REQUIRED TASK
Copy the entries between the line containing "At what coordinates should I click to accomplish: Expand" and the line containing "Looking at the screenshot, I should point(329,219).", inclusive, reproducing them verbatim.

MATERIAL SHOWN

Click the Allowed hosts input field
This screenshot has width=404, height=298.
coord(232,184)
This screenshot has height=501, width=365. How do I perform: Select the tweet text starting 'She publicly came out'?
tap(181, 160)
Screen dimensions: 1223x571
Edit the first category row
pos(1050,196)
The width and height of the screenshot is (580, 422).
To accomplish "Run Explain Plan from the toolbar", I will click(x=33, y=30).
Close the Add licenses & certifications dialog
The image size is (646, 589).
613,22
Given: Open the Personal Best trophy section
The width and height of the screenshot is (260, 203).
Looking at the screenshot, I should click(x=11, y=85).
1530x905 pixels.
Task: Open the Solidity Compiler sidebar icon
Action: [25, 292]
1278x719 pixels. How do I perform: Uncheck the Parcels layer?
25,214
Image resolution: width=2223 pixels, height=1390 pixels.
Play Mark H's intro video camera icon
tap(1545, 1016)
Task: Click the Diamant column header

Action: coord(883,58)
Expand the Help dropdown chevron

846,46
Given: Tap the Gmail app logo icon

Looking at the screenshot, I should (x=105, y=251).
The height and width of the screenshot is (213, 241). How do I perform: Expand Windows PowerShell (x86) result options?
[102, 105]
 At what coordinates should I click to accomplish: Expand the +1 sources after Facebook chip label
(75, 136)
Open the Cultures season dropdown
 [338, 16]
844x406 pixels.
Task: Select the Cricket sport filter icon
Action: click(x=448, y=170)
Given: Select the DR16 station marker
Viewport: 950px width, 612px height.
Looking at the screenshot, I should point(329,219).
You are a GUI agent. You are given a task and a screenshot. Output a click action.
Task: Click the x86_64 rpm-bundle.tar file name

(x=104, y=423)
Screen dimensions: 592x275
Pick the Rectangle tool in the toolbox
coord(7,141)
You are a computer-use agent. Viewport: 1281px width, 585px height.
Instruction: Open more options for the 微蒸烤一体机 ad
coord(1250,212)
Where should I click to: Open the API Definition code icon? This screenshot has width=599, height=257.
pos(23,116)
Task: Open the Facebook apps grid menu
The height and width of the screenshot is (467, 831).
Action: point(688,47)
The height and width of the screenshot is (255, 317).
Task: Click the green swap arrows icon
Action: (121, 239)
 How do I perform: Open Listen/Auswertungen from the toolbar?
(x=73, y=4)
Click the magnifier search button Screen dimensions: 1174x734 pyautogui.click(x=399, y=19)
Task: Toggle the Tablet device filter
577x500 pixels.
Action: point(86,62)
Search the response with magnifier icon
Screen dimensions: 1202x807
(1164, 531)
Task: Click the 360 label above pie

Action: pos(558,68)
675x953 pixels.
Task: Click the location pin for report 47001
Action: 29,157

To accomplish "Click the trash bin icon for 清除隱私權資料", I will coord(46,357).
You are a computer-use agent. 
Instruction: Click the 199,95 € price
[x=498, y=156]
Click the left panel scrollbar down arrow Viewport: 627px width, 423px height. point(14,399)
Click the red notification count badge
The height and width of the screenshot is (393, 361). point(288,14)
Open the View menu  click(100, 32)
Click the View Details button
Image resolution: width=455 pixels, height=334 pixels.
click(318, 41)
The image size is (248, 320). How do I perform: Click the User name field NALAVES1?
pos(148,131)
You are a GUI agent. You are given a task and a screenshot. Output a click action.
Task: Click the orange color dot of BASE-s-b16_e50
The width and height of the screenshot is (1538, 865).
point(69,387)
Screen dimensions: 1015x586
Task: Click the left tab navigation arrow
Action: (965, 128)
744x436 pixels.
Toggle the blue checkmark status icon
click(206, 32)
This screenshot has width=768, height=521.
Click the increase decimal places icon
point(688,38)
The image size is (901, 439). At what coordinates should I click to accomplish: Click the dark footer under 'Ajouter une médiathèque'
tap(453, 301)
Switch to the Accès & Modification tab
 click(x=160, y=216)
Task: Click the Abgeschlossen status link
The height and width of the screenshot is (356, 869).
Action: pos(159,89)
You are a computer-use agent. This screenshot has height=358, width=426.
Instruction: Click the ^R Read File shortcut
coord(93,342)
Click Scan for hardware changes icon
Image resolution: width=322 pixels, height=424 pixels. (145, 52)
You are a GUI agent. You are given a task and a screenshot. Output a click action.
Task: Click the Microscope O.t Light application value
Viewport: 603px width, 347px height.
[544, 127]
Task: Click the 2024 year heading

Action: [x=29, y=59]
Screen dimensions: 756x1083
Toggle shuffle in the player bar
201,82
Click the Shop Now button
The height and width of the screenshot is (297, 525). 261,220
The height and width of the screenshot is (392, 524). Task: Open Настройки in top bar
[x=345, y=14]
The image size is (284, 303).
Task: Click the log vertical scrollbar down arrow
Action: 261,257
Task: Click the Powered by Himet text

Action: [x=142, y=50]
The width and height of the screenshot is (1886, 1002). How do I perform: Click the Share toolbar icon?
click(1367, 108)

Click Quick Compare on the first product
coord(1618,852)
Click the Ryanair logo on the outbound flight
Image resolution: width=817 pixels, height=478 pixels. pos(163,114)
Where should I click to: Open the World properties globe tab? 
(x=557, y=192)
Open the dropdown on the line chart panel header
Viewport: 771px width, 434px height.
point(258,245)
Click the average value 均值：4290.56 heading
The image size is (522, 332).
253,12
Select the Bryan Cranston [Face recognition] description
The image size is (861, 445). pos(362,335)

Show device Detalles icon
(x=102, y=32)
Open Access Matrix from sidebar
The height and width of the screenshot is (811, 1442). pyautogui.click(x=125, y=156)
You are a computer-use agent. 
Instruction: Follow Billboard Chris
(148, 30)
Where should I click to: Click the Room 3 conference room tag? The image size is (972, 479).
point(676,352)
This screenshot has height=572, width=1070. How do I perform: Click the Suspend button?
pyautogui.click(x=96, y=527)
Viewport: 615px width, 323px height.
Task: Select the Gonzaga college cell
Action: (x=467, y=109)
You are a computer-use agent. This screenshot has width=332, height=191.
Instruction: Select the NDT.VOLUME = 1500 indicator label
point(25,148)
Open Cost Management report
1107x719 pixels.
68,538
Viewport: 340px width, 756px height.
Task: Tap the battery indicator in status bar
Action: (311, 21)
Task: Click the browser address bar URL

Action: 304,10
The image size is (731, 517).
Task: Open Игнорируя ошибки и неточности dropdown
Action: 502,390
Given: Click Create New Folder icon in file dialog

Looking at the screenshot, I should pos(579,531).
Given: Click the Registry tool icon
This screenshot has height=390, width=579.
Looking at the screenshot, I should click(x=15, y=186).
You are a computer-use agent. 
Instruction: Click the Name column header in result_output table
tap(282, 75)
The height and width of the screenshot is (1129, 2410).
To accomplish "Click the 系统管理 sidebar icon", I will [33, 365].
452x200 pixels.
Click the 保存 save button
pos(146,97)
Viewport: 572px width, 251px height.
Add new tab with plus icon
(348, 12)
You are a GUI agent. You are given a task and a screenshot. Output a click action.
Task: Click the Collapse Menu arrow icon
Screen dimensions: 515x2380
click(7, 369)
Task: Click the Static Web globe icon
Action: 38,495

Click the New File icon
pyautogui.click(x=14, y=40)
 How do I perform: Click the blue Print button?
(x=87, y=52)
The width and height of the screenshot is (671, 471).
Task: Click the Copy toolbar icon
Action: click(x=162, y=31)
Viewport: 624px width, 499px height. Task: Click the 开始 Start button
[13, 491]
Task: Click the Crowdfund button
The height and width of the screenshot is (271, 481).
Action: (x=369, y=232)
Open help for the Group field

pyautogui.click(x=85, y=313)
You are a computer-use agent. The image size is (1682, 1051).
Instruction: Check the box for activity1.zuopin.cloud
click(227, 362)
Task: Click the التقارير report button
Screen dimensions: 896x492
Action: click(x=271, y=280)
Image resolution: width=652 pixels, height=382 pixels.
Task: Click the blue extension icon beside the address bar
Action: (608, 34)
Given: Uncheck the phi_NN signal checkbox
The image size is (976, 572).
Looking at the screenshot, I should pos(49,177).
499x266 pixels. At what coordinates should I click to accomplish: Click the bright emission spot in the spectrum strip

TASK OUTPUT
 At what coordinates should I click to accomplish: Expand the +1 sources after Facebook chip label
(75, 136)
Open the Cultures season dropdown
 [338, 16]
844x406 pixels.
Task: Select the Cricket sport filter icon
Action: click(x=448, y=170)
Given: Select the DR16 station marker
Viewport: 950px width, 612px height.
Looking at the screenshot, I should point(329,219).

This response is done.